Adventures in Plymptoons!: Meet Cult Animator Bill Plympton

Considered an infomercial for cult animator Bill Plympton, the documentary Adventures in Plymptoons! suffers from two main defects. First, there aren’t enough examples of his work, which includes the Oscar-nominated 1987 short Your Face and recent features Idiots & Angels and Hair High. Second, the rest of the dull, gushy tributes and biographical ephemera would only be interesting if Plympton illustrated them. Keith Carradine, Terry Gilliam, Al Yankovic, Ron Jeremy (!), and others praise Plympton’s perverse prowess with a pencil (honed at Al Goldstein’s porno mag Screw during the ’70s), but away from his easel he’s merely a pleasant, typical baby boomer. We learn of a bucolic youth in Oregon, his hippie years, his service in the National Guard (to avoid Vietnam), and the expansion of his art via acid (big surprise).
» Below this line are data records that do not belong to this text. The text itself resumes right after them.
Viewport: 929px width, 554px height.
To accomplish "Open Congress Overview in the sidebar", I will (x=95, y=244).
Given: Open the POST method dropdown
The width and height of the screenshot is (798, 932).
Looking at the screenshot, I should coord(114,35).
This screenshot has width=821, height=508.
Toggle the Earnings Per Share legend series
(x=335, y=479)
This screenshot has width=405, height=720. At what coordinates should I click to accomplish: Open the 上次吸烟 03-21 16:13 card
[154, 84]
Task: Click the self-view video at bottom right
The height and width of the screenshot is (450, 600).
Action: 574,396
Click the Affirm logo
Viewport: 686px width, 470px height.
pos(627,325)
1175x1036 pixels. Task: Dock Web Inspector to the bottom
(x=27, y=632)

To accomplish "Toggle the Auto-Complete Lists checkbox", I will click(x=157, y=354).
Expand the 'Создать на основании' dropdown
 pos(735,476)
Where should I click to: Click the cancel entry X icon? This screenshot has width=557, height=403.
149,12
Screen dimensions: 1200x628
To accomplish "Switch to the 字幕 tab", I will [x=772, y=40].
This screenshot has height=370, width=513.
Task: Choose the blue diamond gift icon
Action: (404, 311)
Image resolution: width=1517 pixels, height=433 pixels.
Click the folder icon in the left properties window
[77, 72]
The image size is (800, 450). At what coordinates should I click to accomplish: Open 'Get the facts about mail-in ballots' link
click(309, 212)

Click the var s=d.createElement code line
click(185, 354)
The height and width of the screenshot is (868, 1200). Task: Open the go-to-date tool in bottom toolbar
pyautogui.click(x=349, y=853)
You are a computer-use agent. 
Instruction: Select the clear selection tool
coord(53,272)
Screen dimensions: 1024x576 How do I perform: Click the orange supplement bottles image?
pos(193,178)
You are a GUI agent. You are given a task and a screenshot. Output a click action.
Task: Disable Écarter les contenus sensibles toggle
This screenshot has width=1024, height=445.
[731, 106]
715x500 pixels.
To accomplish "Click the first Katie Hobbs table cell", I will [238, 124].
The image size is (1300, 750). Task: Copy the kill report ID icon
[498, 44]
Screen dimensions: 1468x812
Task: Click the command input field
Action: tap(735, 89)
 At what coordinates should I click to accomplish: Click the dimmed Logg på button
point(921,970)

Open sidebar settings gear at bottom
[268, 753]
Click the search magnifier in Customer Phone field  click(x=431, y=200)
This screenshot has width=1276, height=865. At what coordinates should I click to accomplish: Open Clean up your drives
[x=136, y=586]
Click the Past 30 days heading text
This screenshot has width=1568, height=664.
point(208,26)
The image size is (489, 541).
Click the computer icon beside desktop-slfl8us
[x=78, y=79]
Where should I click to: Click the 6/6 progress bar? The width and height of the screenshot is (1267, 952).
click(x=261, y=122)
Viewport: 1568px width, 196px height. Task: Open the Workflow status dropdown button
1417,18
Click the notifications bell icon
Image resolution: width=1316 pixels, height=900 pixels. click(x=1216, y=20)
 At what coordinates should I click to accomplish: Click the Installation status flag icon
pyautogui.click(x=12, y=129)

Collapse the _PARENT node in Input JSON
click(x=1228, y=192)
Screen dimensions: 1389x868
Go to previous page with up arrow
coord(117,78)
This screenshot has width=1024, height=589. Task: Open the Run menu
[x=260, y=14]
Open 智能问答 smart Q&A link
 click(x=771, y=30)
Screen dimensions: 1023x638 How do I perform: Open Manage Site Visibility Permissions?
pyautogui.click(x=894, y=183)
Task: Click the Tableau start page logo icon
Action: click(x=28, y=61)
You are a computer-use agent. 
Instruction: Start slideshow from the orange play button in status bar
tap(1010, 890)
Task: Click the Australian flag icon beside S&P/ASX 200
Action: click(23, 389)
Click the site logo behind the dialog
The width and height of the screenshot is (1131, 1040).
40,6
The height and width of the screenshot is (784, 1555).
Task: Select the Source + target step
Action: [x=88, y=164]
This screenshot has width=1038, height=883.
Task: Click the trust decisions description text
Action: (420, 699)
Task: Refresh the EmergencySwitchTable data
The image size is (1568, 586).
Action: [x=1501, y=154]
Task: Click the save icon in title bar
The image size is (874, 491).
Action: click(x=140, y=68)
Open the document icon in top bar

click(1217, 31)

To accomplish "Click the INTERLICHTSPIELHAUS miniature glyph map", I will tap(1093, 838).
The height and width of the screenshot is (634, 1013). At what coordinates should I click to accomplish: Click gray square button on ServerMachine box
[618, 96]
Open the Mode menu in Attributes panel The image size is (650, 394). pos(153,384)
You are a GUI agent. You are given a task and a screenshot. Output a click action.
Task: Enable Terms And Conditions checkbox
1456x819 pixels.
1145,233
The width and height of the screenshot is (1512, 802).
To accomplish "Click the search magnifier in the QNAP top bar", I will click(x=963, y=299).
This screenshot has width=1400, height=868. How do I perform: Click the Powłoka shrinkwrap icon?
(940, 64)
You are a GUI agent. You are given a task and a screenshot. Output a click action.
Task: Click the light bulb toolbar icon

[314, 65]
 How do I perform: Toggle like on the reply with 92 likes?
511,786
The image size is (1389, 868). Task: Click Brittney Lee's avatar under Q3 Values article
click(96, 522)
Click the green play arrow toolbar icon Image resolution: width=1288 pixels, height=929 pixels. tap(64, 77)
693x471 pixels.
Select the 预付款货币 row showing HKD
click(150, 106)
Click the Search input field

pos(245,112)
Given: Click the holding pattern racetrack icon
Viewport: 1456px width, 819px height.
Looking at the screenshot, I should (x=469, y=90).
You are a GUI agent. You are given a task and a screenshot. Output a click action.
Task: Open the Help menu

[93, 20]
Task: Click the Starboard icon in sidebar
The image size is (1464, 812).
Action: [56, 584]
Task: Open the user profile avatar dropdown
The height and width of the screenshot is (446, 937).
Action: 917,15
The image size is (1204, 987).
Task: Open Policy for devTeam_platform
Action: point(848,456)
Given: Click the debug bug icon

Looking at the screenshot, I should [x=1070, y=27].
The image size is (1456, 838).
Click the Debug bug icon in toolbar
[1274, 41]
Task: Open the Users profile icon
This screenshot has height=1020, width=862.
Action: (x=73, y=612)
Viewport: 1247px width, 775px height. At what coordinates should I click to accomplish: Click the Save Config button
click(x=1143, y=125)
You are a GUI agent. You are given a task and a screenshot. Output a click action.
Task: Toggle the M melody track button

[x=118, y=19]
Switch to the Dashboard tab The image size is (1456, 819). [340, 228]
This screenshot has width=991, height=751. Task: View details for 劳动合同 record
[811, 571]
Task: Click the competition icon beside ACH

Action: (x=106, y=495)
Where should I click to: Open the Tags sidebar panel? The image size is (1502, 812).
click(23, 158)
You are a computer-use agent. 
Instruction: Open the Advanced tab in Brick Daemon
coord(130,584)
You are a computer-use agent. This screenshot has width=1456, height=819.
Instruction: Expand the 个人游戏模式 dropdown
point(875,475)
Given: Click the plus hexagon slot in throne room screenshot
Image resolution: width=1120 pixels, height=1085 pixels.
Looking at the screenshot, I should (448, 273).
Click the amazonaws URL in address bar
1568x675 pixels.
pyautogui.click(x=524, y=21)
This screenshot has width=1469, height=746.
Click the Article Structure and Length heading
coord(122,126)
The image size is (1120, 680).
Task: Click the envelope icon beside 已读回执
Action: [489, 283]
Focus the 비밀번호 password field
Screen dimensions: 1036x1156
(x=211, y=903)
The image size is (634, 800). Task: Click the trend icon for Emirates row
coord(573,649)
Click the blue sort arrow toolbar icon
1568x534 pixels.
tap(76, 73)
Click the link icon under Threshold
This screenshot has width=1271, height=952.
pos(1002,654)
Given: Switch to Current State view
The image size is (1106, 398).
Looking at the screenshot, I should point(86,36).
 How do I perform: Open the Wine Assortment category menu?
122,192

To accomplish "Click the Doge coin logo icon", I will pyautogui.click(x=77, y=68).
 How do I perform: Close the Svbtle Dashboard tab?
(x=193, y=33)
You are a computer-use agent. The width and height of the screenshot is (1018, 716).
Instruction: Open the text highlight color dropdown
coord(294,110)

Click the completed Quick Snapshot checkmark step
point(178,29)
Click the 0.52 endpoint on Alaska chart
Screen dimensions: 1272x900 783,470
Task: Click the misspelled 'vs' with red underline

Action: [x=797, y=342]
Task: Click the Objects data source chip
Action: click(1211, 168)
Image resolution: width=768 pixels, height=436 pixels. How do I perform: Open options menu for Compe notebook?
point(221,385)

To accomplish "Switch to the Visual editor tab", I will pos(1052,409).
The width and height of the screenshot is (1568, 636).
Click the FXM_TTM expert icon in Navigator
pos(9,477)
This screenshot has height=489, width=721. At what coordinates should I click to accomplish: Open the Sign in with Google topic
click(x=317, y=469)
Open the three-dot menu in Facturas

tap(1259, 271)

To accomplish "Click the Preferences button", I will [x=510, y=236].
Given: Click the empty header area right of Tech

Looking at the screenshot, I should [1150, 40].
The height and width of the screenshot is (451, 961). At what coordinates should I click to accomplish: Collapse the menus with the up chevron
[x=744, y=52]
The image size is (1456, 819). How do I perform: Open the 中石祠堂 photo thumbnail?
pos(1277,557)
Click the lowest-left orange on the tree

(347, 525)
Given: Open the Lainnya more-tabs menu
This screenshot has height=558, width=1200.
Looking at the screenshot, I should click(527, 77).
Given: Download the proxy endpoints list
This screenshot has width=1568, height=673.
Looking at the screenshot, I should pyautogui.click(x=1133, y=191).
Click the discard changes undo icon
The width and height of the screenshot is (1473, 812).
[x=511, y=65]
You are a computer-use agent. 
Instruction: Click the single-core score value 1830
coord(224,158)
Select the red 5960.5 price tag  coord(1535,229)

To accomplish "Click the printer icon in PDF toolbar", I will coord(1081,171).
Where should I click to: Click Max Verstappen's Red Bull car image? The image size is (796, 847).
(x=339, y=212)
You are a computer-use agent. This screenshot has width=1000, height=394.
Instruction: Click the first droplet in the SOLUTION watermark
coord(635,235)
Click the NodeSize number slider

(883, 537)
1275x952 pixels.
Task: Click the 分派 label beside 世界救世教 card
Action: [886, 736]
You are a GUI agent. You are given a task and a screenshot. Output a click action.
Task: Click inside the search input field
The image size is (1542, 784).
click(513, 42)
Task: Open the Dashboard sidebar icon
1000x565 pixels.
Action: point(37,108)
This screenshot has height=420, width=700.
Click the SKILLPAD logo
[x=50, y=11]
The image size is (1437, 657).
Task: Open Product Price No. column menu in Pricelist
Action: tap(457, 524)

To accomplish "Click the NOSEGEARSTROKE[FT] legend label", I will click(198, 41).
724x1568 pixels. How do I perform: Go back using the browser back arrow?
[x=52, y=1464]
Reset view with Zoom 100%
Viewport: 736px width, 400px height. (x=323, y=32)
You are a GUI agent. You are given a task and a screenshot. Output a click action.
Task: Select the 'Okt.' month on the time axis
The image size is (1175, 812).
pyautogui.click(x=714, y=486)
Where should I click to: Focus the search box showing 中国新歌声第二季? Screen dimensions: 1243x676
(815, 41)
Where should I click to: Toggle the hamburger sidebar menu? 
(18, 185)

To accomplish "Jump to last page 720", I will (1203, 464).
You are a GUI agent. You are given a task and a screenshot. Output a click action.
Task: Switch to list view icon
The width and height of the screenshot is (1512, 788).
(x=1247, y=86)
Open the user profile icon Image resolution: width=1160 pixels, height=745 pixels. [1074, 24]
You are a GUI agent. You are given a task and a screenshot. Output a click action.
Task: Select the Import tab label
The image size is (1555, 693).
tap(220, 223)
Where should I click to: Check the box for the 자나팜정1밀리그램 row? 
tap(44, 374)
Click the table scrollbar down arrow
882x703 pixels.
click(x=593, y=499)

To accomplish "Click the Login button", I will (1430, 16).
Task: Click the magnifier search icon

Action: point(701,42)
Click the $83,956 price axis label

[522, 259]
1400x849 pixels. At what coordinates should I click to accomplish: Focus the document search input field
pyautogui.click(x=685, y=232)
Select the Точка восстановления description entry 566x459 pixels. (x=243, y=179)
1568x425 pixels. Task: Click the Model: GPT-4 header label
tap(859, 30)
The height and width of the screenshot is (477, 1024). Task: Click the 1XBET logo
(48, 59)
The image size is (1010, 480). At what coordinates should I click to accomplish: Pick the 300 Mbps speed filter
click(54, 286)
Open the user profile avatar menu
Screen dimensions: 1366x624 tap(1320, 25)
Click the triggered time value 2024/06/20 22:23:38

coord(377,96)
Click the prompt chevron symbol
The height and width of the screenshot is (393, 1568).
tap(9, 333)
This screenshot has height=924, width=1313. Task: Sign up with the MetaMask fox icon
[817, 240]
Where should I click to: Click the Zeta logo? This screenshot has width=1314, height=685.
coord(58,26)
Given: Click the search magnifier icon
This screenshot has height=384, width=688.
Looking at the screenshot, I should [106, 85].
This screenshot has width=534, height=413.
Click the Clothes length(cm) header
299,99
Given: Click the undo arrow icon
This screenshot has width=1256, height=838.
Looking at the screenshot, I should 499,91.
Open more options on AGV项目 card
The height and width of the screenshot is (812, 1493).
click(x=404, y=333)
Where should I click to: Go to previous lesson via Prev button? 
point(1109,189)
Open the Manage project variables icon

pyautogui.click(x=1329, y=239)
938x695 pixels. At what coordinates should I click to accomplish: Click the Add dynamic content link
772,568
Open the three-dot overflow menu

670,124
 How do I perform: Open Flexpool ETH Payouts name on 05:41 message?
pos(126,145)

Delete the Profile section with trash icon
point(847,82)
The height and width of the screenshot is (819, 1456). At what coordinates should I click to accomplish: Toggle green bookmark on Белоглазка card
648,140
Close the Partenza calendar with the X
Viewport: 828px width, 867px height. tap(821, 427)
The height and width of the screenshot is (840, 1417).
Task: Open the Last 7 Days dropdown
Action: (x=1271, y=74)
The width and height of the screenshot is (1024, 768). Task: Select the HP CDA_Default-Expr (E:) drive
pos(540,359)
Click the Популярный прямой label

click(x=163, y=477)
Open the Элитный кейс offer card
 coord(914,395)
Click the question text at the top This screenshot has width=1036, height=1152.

Yet no one, including the affable draftsman himself, really addresses the source of his rude, physical, transgressive humor. In an untitled short from one of those Spike & Mike “Sick & Twisted” compilations, we see a date from the perspective inside a woman’s mouth: Here comes the popcorn at a movie, wine, dinner, the probing tongue during a kiss, more wine, and finally the big, veiny dick she swallows at the end of the evening. Yet Adventures censors the image from our delicate eyes. And why? Alexia Anastasio’s doc lauds Plympton’s underground cred (which Disney couldn’t purchase!) and hand-drawn responsibility for every frame in his films, but never lifts his genial mask. Adventures is finally closer to Disney than Crumb.